● Activity
Your answer must be the exact lines from the one holding "Open 血統 link under Selim" through the end of the entries, with no pictures.

● The data
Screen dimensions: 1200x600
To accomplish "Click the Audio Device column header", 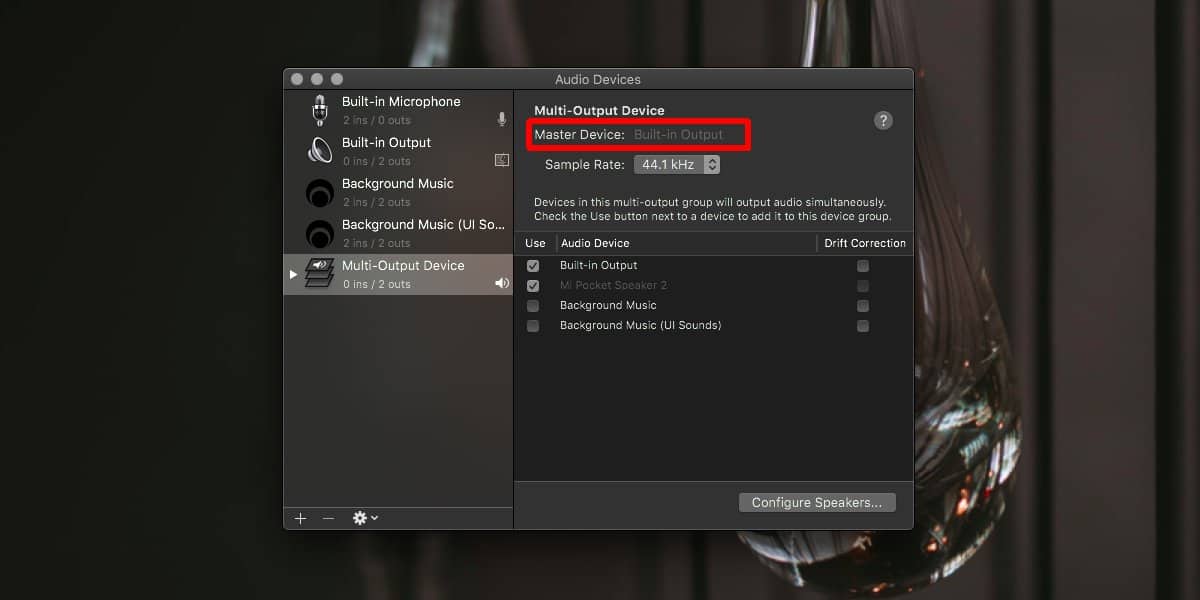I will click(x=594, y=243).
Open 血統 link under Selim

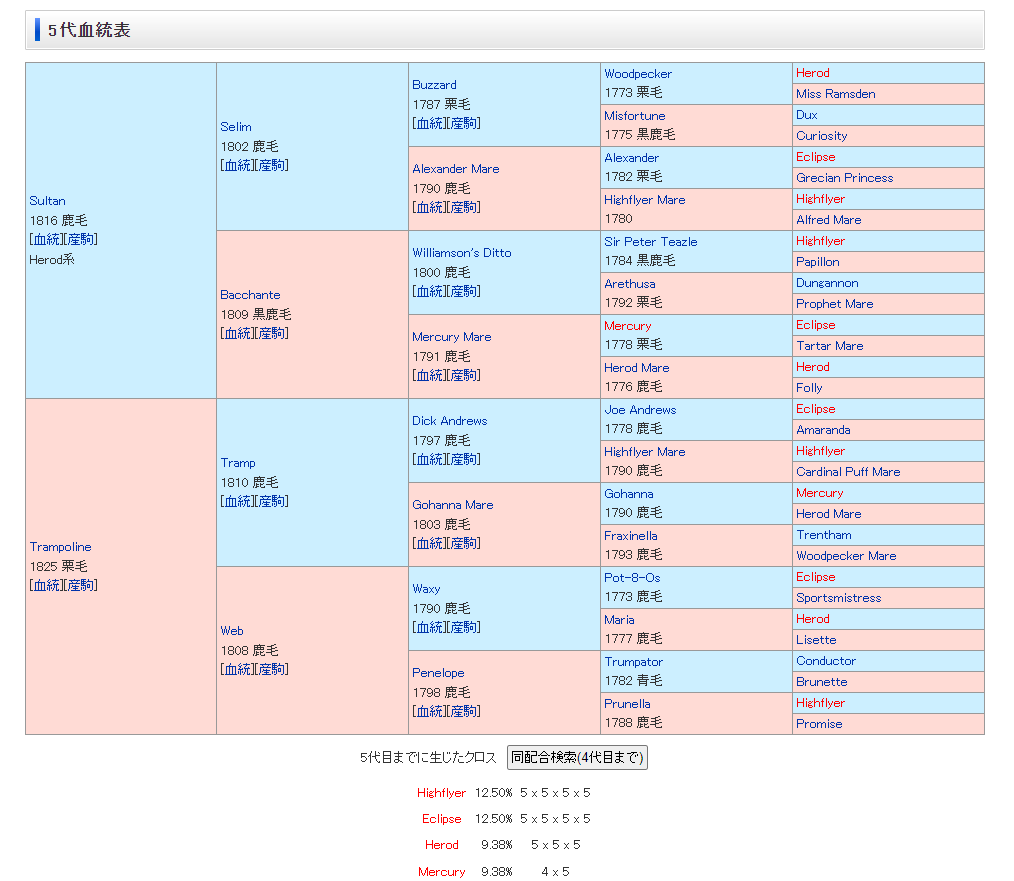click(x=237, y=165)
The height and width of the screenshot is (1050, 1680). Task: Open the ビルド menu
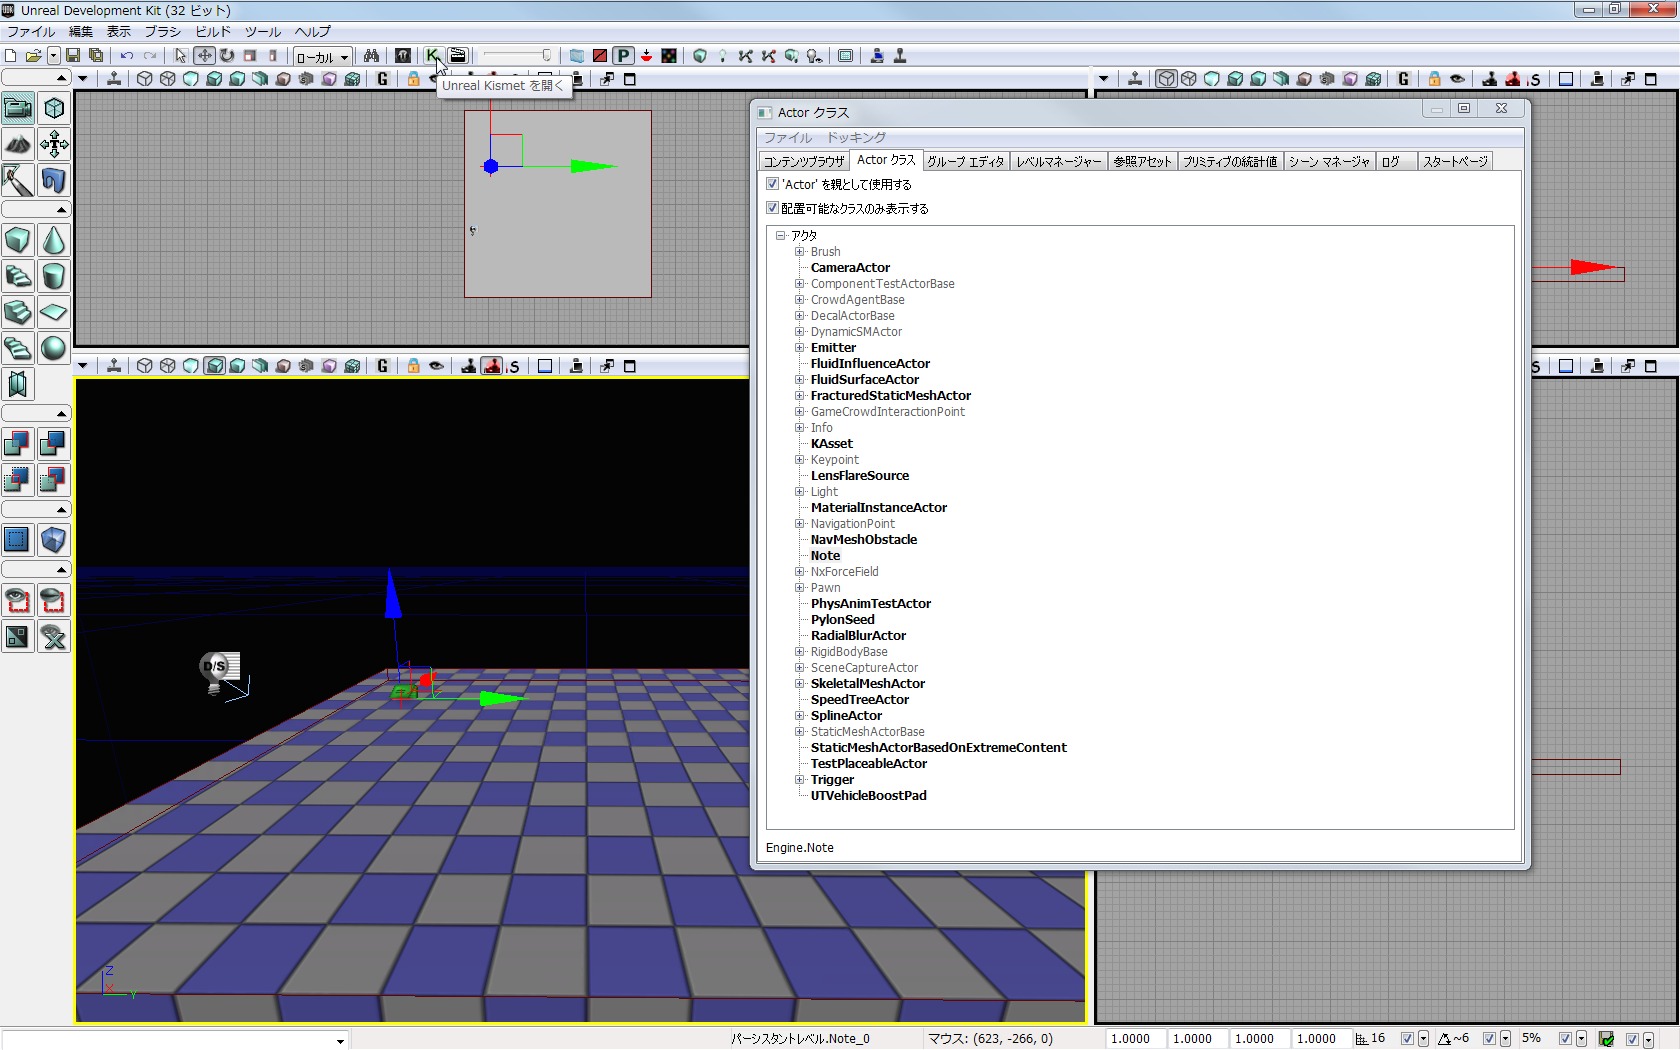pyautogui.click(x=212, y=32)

● Exercise output
Open 血統 link under Selim

click(x=237, y=165)
The height and width of the screenshot is (1050, 1680). Task: Open the ビルド menu
pyautogui.click(x=212, y=32)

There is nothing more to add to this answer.